WORK ORDER: Output the listing exactly, leaving nothing out.

DATA TO PROCESS:

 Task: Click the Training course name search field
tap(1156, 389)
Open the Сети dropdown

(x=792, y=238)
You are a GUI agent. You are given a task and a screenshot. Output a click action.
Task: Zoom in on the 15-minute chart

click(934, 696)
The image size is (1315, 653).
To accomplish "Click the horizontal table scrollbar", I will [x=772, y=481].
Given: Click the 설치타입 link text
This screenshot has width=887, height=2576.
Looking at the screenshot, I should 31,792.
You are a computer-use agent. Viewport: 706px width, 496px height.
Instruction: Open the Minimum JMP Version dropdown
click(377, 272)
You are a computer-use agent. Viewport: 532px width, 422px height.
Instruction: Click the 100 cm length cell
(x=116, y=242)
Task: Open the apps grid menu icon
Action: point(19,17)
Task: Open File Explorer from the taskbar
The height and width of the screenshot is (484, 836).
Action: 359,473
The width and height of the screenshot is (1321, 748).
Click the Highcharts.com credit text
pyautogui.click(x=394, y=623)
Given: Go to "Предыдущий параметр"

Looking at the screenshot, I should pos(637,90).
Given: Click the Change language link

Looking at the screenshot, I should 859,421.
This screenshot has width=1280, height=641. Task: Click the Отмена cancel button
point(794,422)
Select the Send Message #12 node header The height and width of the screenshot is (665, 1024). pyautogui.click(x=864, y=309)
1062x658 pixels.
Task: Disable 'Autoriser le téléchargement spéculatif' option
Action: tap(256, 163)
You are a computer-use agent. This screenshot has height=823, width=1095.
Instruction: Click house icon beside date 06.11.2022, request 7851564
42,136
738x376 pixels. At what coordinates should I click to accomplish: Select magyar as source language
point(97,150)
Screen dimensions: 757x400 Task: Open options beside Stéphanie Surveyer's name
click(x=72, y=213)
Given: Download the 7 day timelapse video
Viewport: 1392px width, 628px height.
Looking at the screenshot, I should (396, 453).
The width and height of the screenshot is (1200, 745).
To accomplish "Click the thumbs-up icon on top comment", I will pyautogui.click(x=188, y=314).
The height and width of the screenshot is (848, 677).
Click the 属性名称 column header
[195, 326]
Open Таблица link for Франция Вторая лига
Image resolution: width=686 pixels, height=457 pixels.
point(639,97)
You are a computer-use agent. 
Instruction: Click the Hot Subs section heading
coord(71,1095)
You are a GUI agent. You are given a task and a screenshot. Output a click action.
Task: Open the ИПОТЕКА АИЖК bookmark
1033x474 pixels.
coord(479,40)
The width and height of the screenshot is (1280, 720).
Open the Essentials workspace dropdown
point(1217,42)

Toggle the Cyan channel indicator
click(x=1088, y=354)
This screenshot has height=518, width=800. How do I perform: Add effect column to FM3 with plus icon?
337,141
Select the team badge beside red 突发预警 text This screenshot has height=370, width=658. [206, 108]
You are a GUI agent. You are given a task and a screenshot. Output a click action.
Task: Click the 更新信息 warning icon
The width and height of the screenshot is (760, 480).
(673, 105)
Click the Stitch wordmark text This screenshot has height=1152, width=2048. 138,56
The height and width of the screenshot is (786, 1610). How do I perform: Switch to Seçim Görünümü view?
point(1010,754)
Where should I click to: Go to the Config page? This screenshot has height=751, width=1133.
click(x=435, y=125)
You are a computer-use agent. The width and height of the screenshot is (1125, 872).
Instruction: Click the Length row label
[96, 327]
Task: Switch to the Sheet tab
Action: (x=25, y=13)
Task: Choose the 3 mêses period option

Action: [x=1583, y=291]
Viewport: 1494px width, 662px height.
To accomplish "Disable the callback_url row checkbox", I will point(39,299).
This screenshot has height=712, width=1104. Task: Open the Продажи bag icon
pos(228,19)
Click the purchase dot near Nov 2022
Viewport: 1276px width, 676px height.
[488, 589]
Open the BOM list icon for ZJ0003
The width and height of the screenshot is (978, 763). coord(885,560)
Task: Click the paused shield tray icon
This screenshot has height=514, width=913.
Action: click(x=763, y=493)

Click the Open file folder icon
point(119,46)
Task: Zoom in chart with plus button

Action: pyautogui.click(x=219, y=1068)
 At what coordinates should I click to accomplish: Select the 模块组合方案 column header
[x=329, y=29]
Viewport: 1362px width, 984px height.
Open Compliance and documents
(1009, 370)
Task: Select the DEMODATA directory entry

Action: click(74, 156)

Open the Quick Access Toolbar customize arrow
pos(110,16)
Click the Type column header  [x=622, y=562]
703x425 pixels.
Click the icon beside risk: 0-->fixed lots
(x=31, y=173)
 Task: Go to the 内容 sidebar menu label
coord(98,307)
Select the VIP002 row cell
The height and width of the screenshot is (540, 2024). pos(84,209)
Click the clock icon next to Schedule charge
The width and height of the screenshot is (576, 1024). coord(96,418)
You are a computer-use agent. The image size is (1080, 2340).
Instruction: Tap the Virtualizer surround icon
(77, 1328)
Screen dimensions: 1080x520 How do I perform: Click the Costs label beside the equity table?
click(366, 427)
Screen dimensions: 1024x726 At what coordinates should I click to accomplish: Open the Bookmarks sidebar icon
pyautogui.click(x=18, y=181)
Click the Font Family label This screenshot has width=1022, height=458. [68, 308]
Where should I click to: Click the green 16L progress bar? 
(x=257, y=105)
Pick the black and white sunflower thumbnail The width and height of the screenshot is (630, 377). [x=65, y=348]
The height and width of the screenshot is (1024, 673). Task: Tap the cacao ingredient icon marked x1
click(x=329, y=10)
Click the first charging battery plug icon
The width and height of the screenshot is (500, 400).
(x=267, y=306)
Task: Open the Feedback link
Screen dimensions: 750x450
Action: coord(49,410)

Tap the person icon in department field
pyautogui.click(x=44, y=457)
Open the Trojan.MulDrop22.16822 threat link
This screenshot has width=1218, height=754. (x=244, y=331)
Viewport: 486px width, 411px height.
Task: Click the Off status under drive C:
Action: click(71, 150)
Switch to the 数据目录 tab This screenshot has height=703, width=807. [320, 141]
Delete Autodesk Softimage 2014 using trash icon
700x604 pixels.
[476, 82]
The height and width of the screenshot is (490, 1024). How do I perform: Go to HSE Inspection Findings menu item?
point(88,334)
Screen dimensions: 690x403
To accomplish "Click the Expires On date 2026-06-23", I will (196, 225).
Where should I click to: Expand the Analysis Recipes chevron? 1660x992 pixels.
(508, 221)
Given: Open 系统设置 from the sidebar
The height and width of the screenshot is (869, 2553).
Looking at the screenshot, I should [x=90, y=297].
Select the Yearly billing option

EXERCISE SOLUTION:
 Task: Click the Training course name search field
tap(1156, 389)
Open the Сети dropdown

(x=792, y=238)
You are a GUI agent. You are given a task and a screenshot. Output a click action.
Task: Zoom in on the 15-minute chart

click(934, 696)
The image size is (1315, 653).
To accomplish "Click the horizontal table scrollbar", I will [x=772, y=481].
Given: Click the 설치타입 link text
This screenshot has width=887, height=2576.
Looking at the screenshot, I should 31,792.
You are a computer-use agent. Viewport: 706px width, 496px height.
Instruction: Open the Minimum JMP Version dropdown
click(377, 272)
You are a computer-use agent. Viewport: 532px width, 422px height.
Instruction: Click the 100 cm length cell
(x=116, y=242)
Task: Open the apps grid menu icon
Action: point(19,17)
Task: Open File Explorer from the taskbar
The height and width of the screenshot is (484, 836).
Action: 359,473
The width and height of the screenshot is (1321, 748).
Click the Highcharts.com credit text
pyautogui.click(x=394, y=623)
Given: Go to "Предыдущий параметр"

Looking at the screenshot, I should pos(637,90).
Given: Click the Change language link

Looking at the screenshot, I should 859,421.
This screenshot has width=1280, height=641. Task: Click the Отмена cancel button
point(794,422)
Select the Send Message #12 node header The height and width of the screenshot is (665, 1024). pyautogui.click(x=864, y=309)
1062x658 pixels.
Task: Disable 'Autoriser le téléchargement spéculatif' option
Action: tap(256, 163)
You are a computer-use agent. This screenshot has height=823, width=1095.
Instruction: Click house icon beside date 06.11.2022, request 7851564
42,136
738x376 pixels. At what coordinates should I click to accomplish: Select magyar as source language
point(97,150)
Screen dimensions: 757x400 Task: Open options beside Stéphanie Surveyer's name
click(x=72, y=213)
Given: Download the 7 day timelapse video
Viewport: 1392px width, 628px height.
Looking at the screenshot, I should (396, 453).
The width and height of the screenshot is (1200, 745).
To accomplish "Click the thumbs-up icon on top comment", I will pyautogui.click(x=188, y=314).
The height and width of the screenshot is (848, 677).
Click the 属性名称 column header
[195, 326]
Open Таблица link for Франция Вторая лига
Image resolution: width=686 pixels, height=457 pixels.
point(639,97)
You are a computer-use agent. 
Instruction: Click the Hot Subs section heading
coord(71,1095)
You are a GUI agent. You are given a task and a screenshot. Output a click action.
Task: Open the ИПОТЕКА АИЖК bookmark
1033x474 pixels.
coord(479,40)
The width and height of the screenshot is (1280, 720).
Open the Essentials workspace dropdown
point(1217,42)

Toggle the Cyan channel indicator
click(x=1088, y=354)
This screenshot has height=518, width=800. How do I perform: Add effect column to FM3 with plus icon?
337,141
Select the team badge beside red 突发预警 text This screenshot has height=370, width=658. [206, 108]
You are a GUI agent. You are given a task and a screenshot. Output a click action.
Task: Click the 更新信息 warning icon
The width and height of the screenshot is (760, 480).
(673, 105)
Click the Stitch wordmark text This screenshot has height=1152, width=2048. 138,56
The height and width of the screenshot is (786, 1610). How do I perform: Switch to Seçim Görünümü view?
point(1010,754)
Where should I click to: Go to the Config page? This screenshot has height=751, width=1133.
click(x=435, y=125)
You are a computer-use agent. The width and height of the screenshot is (1125, 872).
Instruction: Click the Length row label
[96, 327]
Task: Switch to the Sheet tab
Action: (x=25, y=13)
Task: Choose the 3 mêses period option

Action: [x=1583, y=291]
Viewport: 1494px width, 662px height.
To accomplish "Disable the callback_url row checkbox", I will point(39,299).
This screenshot has height=712, width=1104. Task: Open the Продажи bag icon
pos(228,19)
Click the purchase dot near Nov 2022
Viewport: 1276px width, 676px height.
[488, 589]
Open the BOM list icon for ZJ0003
The width and height of the screenshot is (978, 763). coord(885,560)
Task: Click the paused shield tray icon
This screenshot has height=514, width=913.
Action: click(x=763, y=493)

Click the Open file folder icon
point(119,46)
Task: Zoom in chart with plus button

Action: pyautogui.click(x=219, y=1068)
 At what coordinates should I click to accomplish: Select the 模块组合方案 column header
[x=329, y=29]
Viewport: 1362px width, 984px height.
Open Compliance and documents
(1009, 370)
Task: Select the DEMODATA directory entry

Action: click(74, 156)

Open the Quick Access Toolbar customize arrow
pos(110,16)
Click the Type column header  [x=622, y=562]
703x425 pixels.
Click the icon beside risk: 0-->fixed lots
(x=31, y=173)
 Task: Go to the 内容 sidebar menu label
coord(98,307)
Select the VIP002 row cell
The height and width of the screenshot is (540, 2024). pos(84,209)
Click the clock icon next to Schedule charge
The width and height of the screenshot is (576, 1024). coord(96,418)
You are a computer-use agent. The image size is (1080, 2340).
Instruction: Tap the Virtualizer surround icon
(77, 1328)
Screen dimensions: 1080x520 How do I perform: Click the Costs label beside the equity table?
click(366, 427)
Screen dimensions: 1024x726 At what coordinates should I click to accomplish: Open the Bookmarks sidebar icon
pyautogui.click(x=18, y=181)
Click the Font Family label This screenshot has width=1022, height=458. [68, 308]
Where should I click to: Click the green 16L progress bar? 
(x=257, y=105)
Pick the black and white sunflower thumbnail The width and height of the screenshot is (630, 377). [x=65, y=348]
The height and width of the screenshot is (1024, 673). Task: Tap the cacao ingredient icon marked x1
click(x=329, y=10)
Click the first charging battery plug icon
The width and height of the screenshot is (500, 400).
(x=267, y=306)
Task: Open the Feedback link
Screen dimensions: 750x450
Action: coord(49,410)

Tap the person icon in department field
pyautogui.click(x=44, y=457)
Open the Trojan.MulDrop22.16822 threat link
This screenshot has width=1218, height=754. (x=244, y=331)
Viewport: 486px width, 411px height.
Task: Click the Off status under drive C:
Action: click(71, 150)
Switch to the 数据目录 tab This screenshot has height=703, width=807. [320, 141]
Delete Autodesk Softimage 2014 using trash icon
700x604 pixels.
[476, 82]
The height and width of the screenshot is (490, 1024). How do I perform: Go to HSE Inspection Findings menu item?
point(88,334)
Screen dimensions: 690x403
To accomplish "Click the Expires On date 2026-06-23", I will (196, 225).
Where should I click to: Expand the Analysis Recipes chevron? 1660x992 pixels.
(508, 221)
Given: Open 系统设置 from the sidebar
The height and width of the screenshot is (869, 2553).
Looking at the screenshot, I should [x=90, y=297].
Select the Yearly billing option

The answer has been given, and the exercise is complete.